It Looks Like the San Francisco Muni Hack Was Worse Than We Thought

We may earn a commission from links on this page.

This weekend, San Francisco’s Municipal Railway was savaged by hackers demanding over $70,000 in bitcoins, leaving the metro system unable to collect fares. But the hack may be much more devastating for the transit agency, according to a list of servers allegedly compromised by the hackers and obtained by Gizmodo.

The list contains the names of 2,212 servers supposedly compromised by the hackers. If true, it could add more validity to the hackers’ demands for money so that they won’t dump thirty gigabytes of Muni’s internal data. The list contains servers with cryptic names like “BBYH382” but also includes servers like “PAYROLLHPDC7600,” “MUNIMAIL1,” “MUNIMAIL2,” as well as “QUICKBOOKS,” which likely refers to the popular accounting software. It’s unclear which—if any—of these servers have been accessed by the hackers. However, breaking into payroll, email, and accounting servers could mean that these hackers gained access to a massive amount of personal information.

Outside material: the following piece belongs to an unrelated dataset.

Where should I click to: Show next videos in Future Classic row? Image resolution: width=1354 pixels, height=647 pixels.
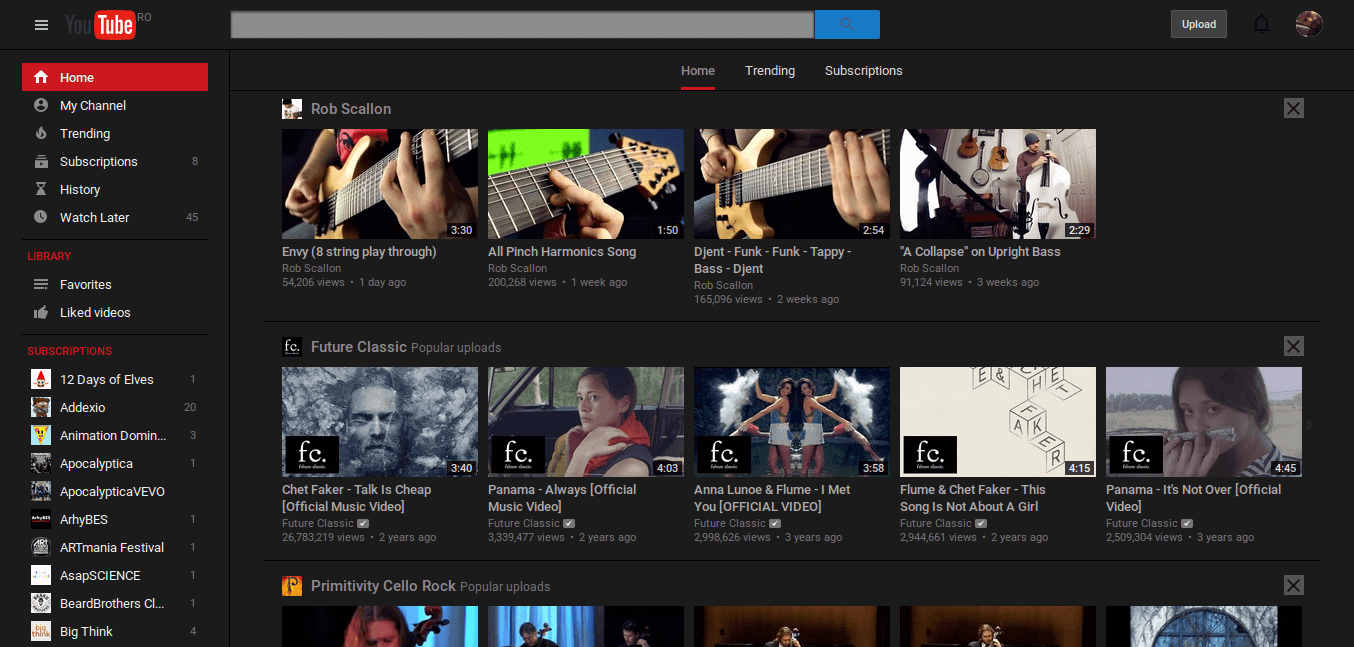click(1309, 425)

On Saturday, compromised machines within San Francisco’s Muni stations displayed this message “You Hacked. ALL Data Encrypted. Contact For Key( ,Enter Key:” Bay Area-based IT manager and hobbyist security researcher Mike Grover reached out to the hackers, who assumed he was a Muni employee looking to negotiate a deal.

Grover provided this message he received from the hackers to Hoodline:

if You are Responsible in MUNI-RAILWAY !
All Your Computer’s/Server’s in MUNI-RAILWAY Domain Encrypted By AES 2048Bit!
We have 2000 Decryption Key !
Send 100BTC to My Bitcoin Wallet , then We Send you Decryption key For Your All Server’s HDD!!
We Only Accept Bitcoin , it’s So easy!
you can use Brokers to exchange your money to BTC ASAP

it’s Fast way!

The list of supposedly compromised servers also includes “GPOADMIN” and “gpoadmin2.” GPO stands for “Group Policy Object,” which is essentially a collection of settings and policies that are created and administered by server admins for machines on a network. Group Policy is also, funnily enough, a common way for hackers to distribute ransomware. If the hackers had access to these servers, it’s very possible that this is how they spread the virus.


Muni was able to un-hack some of its systems by Sunday morning and was able to accept fares again. This only angered the hackers, who threatened to post 30 gigabytes of employee data in a message sent to journalists:

San Francisco People ride for free two days ! welcome !

But if ugly hacker’s attack to Operational Railways System’s , whats’ happen to You?

Anyone See Something like that in Hollywood Movies But it’s Completely Possible in Real World!

It’s Show to You and Proof of Concept , Company don’t pay Attention to Your Safety !

They give Your Money and everyday Rich more! But they don’t Pay for IT Security and using very old system’s !

We Hacked 2000 server/pc in SFMTA including all payment kiosk and internal Automation and Email and …!

We Gain Access Completely Random and Our Virus Working Automatically ! We Don’t Have Targeted Attack to them ! It’s wonderful !

If some Hacker Try to Hack Your Transportation Infrastructure Target-Based , it’s Have More Impact!

We Don’t live in USA but I hope Company Try to Fix it Correctly and We Can Advise Them But if they Don’t , We Will Publish 30G Databases and Documents include contracts , employees data , LLD Plans , customers and … to Have More Impact to Company To Force Them to do Right Job!


Hackers have a tendency to lie, and this statement seems like a last ditch effort to extort some bitcoin from Muni now that its systems are operating again. But if hackers actually have access to the servers included in this list, their ransom demands seem a little bit more serious.

The extent to which hackers compromised Muni systems remains unclear, but the idea of paying off hackers demanding bitcoins isn’t unprecedented. The Hollywood Presbyterian Medical Center did just that earlier this year, paying $17,000 to regain access to its files. An FBI agent has even admitted that the agency “often [advises] people just to pay the ransom.”


Regardless of the details, this hack is particularly terrifying in that it targeted a transit system. If hackers can gain access to all of this data, including ticketing machines, how far away are they from being able to control or disrupt trains? Even if a hacker couldn’t go that far, the power to disrupt a major transit system could have catastrophic ramifications on a major metropolitan area. Let’s just hope other systems will heed last weekend’s warning.